_TASK TO COMPLETE_
Please copy every record below exactly, but leave the pictures out.

_INFORMATION GIVEN_
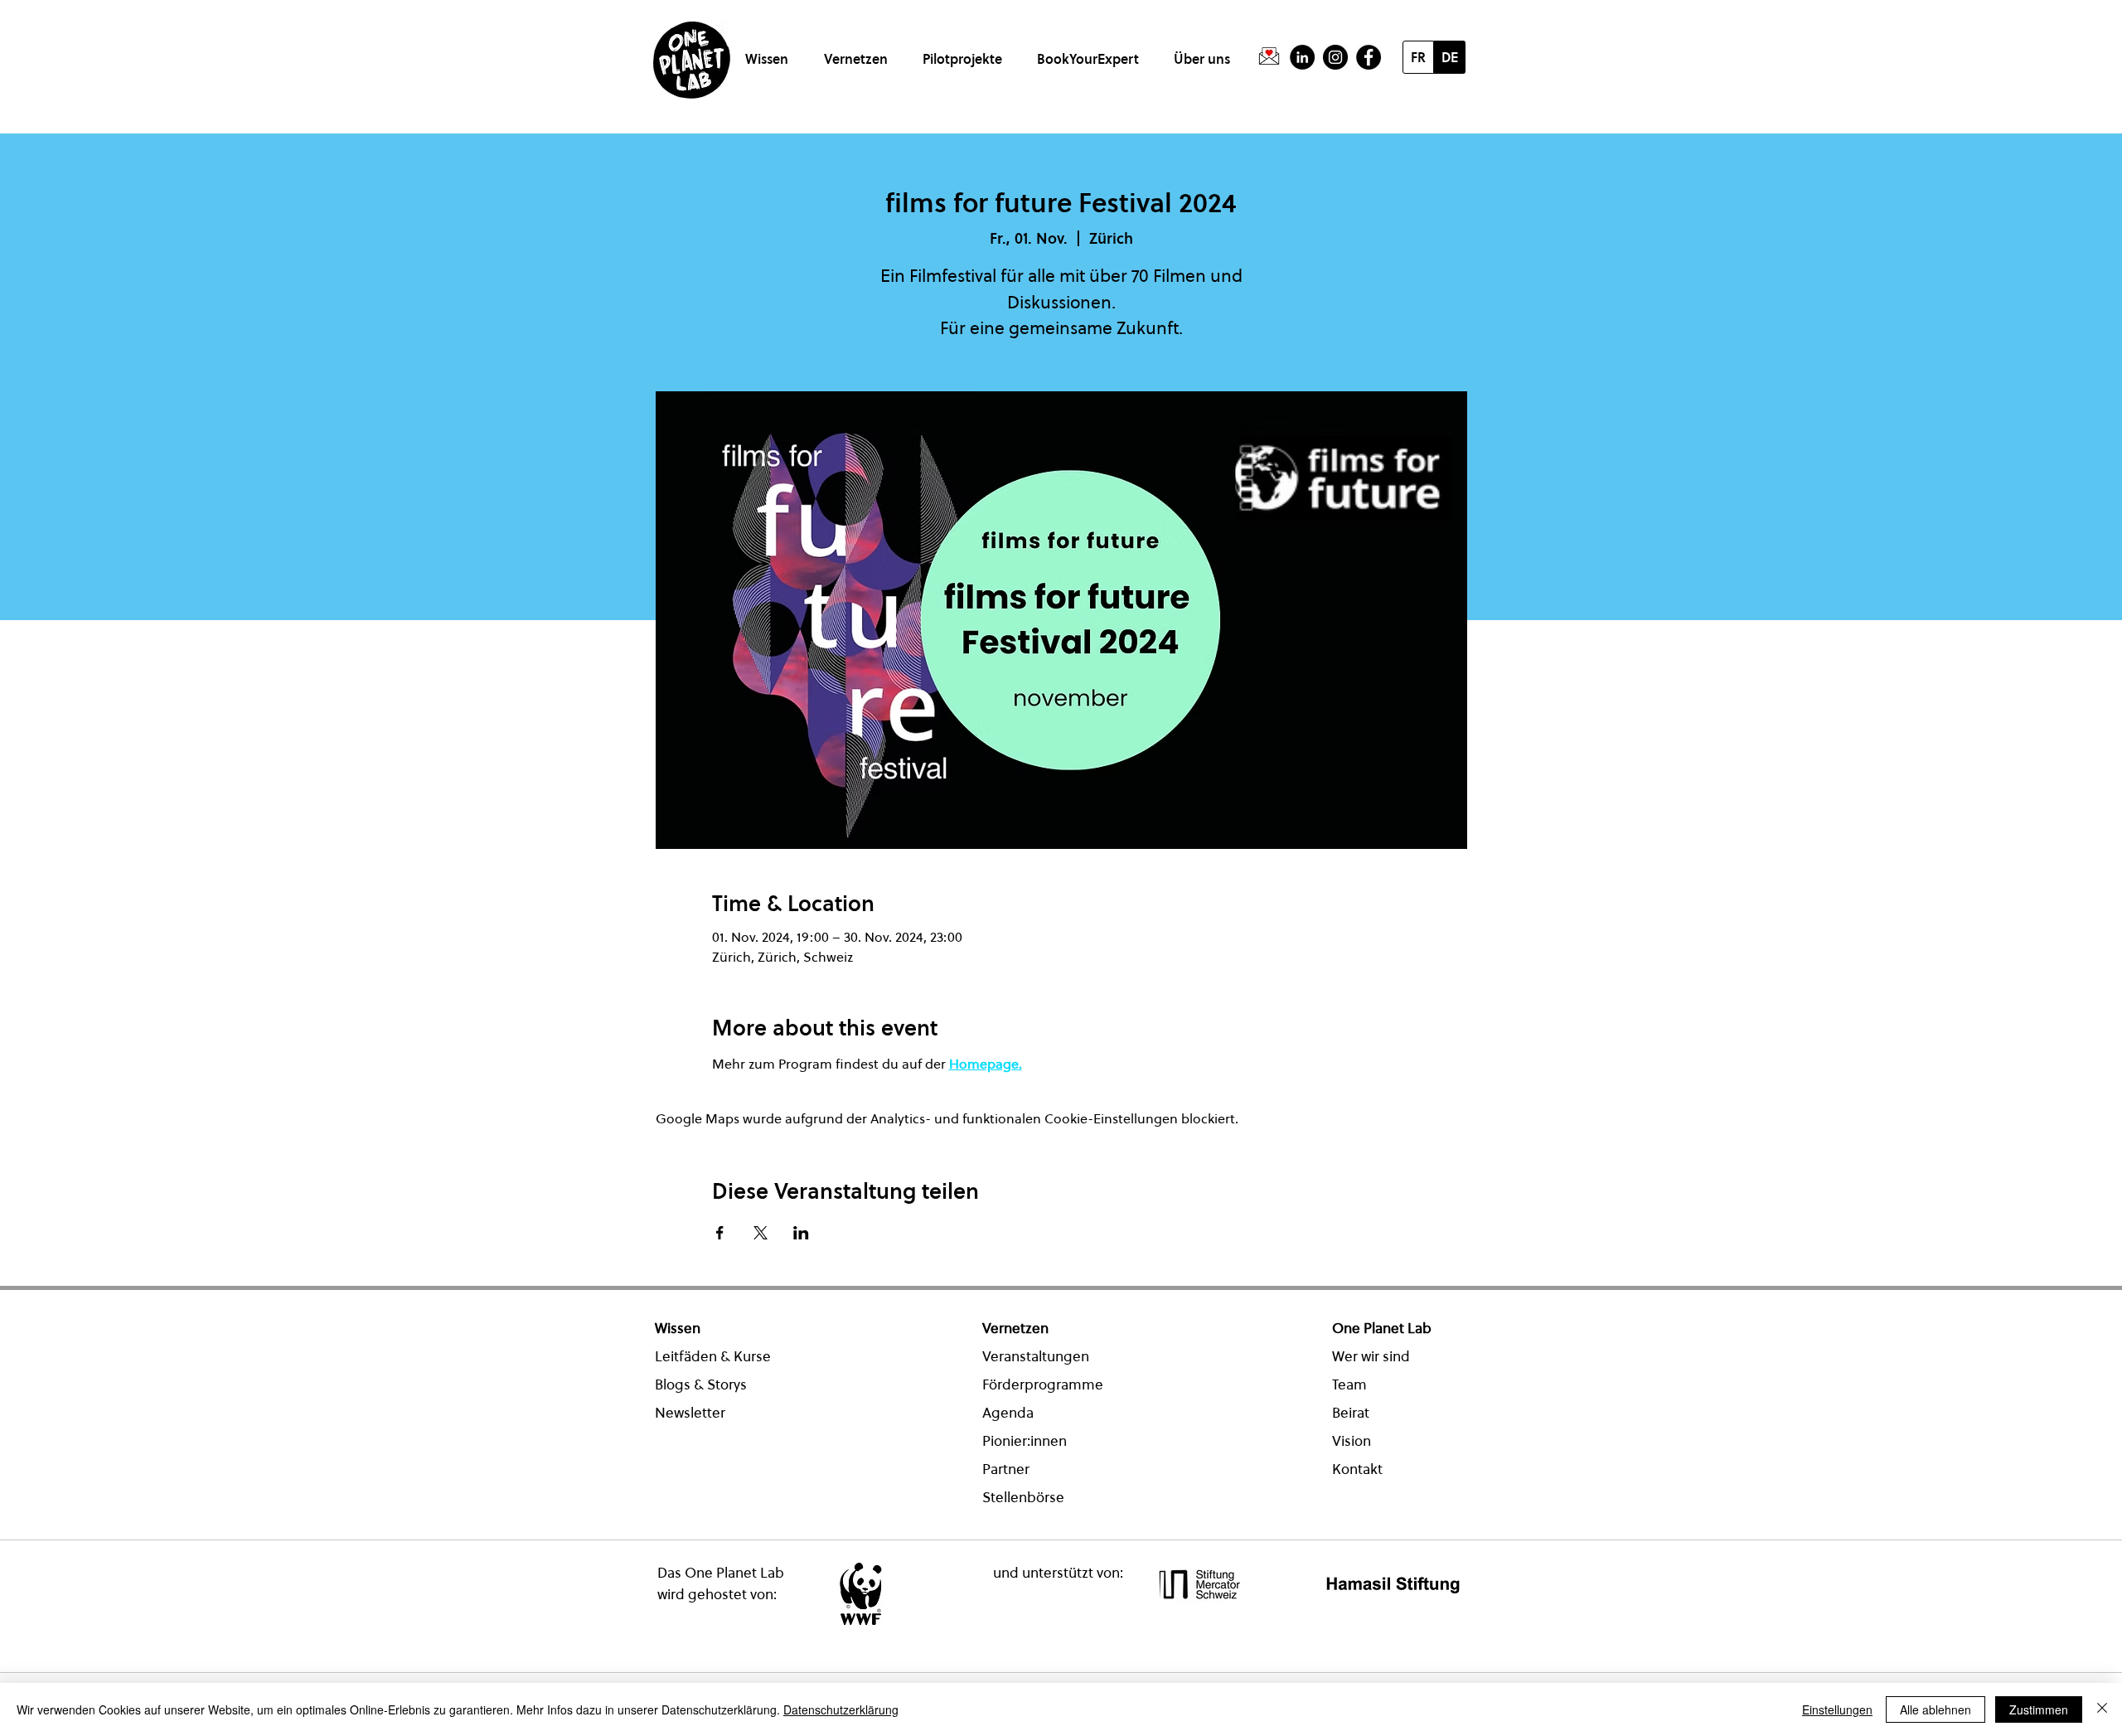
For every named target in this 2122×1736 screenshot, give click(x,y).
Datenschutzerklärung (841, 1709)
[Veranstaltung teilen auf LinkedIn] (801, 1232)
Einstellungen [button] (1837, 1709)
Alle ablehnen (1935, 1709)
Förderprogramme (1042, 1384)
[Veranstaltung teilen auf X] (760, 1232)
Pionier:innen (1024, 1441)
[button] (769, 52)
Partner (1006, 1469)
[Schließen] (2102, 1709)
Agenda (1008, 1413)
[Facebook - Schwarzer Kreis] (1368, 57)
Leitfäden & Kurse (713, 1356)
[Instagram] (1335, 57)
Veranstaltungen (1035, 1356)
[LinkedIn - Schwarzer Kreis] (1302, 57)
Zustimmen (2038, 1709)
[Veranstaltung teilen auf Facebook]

_SOLUTION TO THIS TASK_
For every named target in this 2122×1736 screenshot, give click(x,y).
Datenschutzerklärung (841, 1709)
[Veranstaltung teilen auf LinkedIn] (801, 1232)
Einstellungen [button] (1837, 1709)
Alle ablehnen (1935, 1709)
Förderprogramme (1042, 1384)
[Veranstaltung teilen auf X] (760, 1232)
Pionier:innen (1024, 1441)
[button] (769, 52)
Partner (1006, 1469)
[Schließen] (2102, 1709)
Agenda (1008, 1413)
[Facebook - Schwarzer Kreis] (1368, 57)
Leitfäden & Kurse (713, 1356)
[Instagram] (1335, 57)
Veranstaltungen (1035, 1356)
[LinkedIn - Schwarzer Kreis] (1302, 57)
Zustimmen (2038, 1709)
[Veranstaltung teilen auf Facebook]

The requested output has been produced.